亚麻德哈

【gb】被剪断声带的狗狗

  人与人形犬共存的世界观,gb合集

  

  一开始是很沉闷的击打声,像是打在厚重的羊皮鼓上,又时不时传来重物拖动的声音。


  租的廉价房子,隔音效果差也是没办法。何况也并不十分吵人,一开始你并没有管。


  不知从哪天开始,楼上的噪音开始变成了奇怪的尖锐物抓挠的刺耳音,拉风匣一样的荷荷怪声,半夜尤其瘆人。


  你去楼上敲了半天门,却无人应答,又忍受了一晚上,终于忍无可忍打电话给房东。


  房东却说租客早在一周前就退了房,不过她前段时间在外地,今天才匆匆赶来收房。


  一个周前,那不正是怪音开始的时间吗?


  你跟着房东打开门,一进屋,一股极为恶心的腥臭味扑面而来。


  满墙的放射状血液痕迹和不明物体,窗帘紧闭,整个屋子都黑乎乎的,一时间也看不清里面具体的状态。
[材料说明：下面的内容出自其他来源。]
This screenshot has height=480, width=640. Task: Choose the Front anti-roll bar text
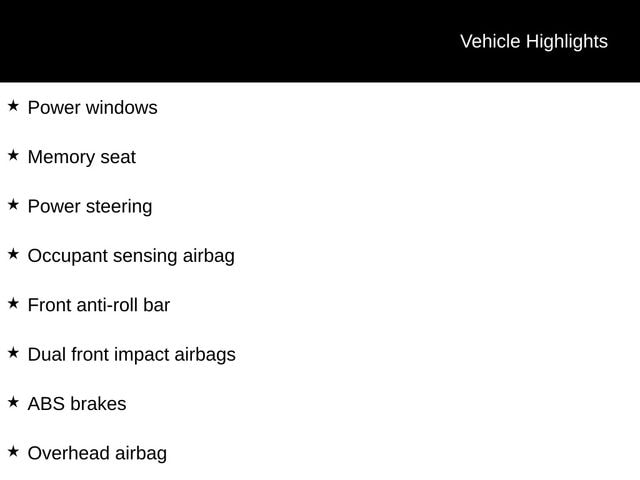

  暗沉的屋子,模糊的血迹,无孔不入的怪味儿,真的很像是某恐怖片凶杀现场。


  胆战心惊地打着手机灯光进屋。房东“唰”拉开了客厅的窗帘,阳光洒进这不足五十平的小公寓,里屋似乎有什么东西响了下。


  进里屋的一瞬间你甚至闭了闭眼做心里建设。


  卧室防盗窗上锁着一只人形犬。


  瘦骨嶙峋,浑身挂着烂布一样的衣服,露出的皮肤上遍布化脓发烂的伤口,几乎已经不成人形。头发一绺绺扭在一起,灰扑扑又泛着油灰,看不出颜色。


  你下意识后退一步,看房东脸色不对,瑟缩着捏了一下她的肩膀,意思是“别激动”。


  人形犬一只手被锁链很短的手铐拷在防盗窗栏杆上,使他坐也不是站也不是。因为脱水无力,大部分重量都压在手腕处,手部因为缺血已经勒的发黑发紫。
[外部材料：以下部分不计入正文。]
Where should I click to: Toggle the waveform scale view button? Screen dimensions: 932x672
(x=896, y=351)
  栏杆上划痕遍布,甚至还带着血丝,是用力拖动锁链和用指甲抠挖的痕迹,也是你听到尖锐声的由来。


  感受到你们的目光,他也只是微微抬起了头,喉咙重复发出嘶哑的喘息,就不动了。


  你松了一口气,幸好还活着。


  房东沉默许久,“作孽啊。”


  房东去找钳子,你则回了趟楼下,倒了杯水给他。


  近乎失去意识的狗狗眼睛亮了下,几乎是靠着本能扑过来的。他喝的很急,几乎把头都埋进了被子里,喘着粗气喝了一杯又一杯。


  又像是呛着,连连咳嗽,嘴角溢出的水是红色的。


  你不确定这是人形犬的社会化程度有多高,试探性问道:“我住在楼下,这房子隔音效果差,只要叫一声就能听见的。你为什么不向我求助?”
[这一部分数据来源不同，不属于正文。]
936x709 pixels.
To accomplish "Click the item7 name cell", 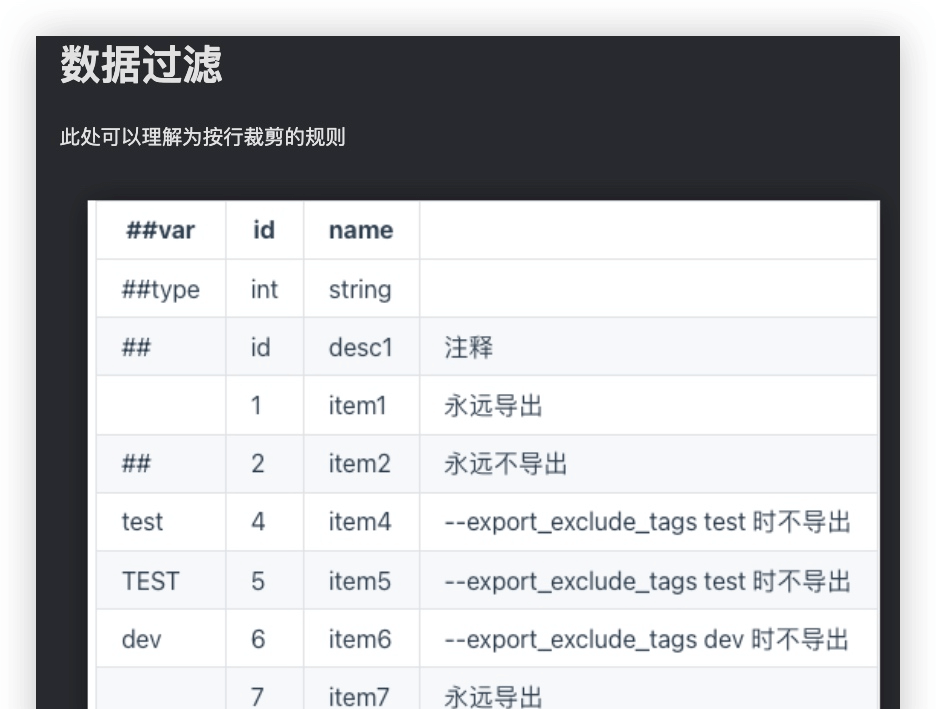I will pos(361,689).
  人形犬垂头沉默,半晌,你听见他喉咙里发出嘶哑的荷荷声,低沉怪诞,厮磨不清,像是漏了气的风箱。


  他发了几声,开始很闷地咳嗽。


  不是常见的清咳或闷咳,而是如半口气憋在胸腔里发不出,发出“呼哧呼哧”的灌气声。


  房东正好返回,动手开始拆卸栏杆:“听不出来吗?声带被剪断了。”


  你愣住了。


  他求救过的,每晚用着破损声带的痛苦叫声你都听到了,可你却从未深究。


  人形犬因为手铐不能移动,下身屎尿混在一处,和衣物凝结成块。尾部很长的毛被脏污浸透,正是那股恶臭的源头。


  “会自己洗澡吗?先把自己冲干净了,带你去处理一下伤口。”


  他沉默地点点头,拖着脚步进了浴室。大概过了一小时,浴室门打开。


  身长腿长的人形犬湿漉漉地站在浴室门口,缩手缩脚,抱着双臂被涌进的冷风冻得发抖。


  明明一副虚弱到站不稳的样子,洗完澡居然还把浴室地上的水都刮了。


  身上的那套已经不能被称之为衣服的破烂还套在身上,屎尿都被他冲净,带着水被再次套在身上。


  你掏出你抽空去楼下便利店买的成年男性的衣物,放到他面前。他畏畏缩缩地接过,当场就要脱。你急忙喝止,“公女有别,别在我面前换。”


  穿好了衣服,你乱七八糟地给他擦头发,小犬顺从地闭上眼,动作也像狗一样蹲坐在沙发前的地上。眼睫毛随着你的动作微微颤抖,如蝴蝶扇动翅膀,根根纤长浓密。


  微卷的半长金发,浅棕瞳孔,皮肤白皙,直起身能有一米九高。虽饿得面黄肌瘦,但高挺的鼻梁和深邃的眼窝,仍可看出优越的骨相。


  睁开眼时,一双如海水般深邃的眼眸映入眼帘,幽深和澄澈两种截然相反的感观奇异地结合在一起。


  那是一双极美的眸子,湛蓝深邃,目光触及,周围的一切都显得黯然失色。此刻却瞳孔无光,畏缩又恐惧的模样,布满了空洞和痛苦。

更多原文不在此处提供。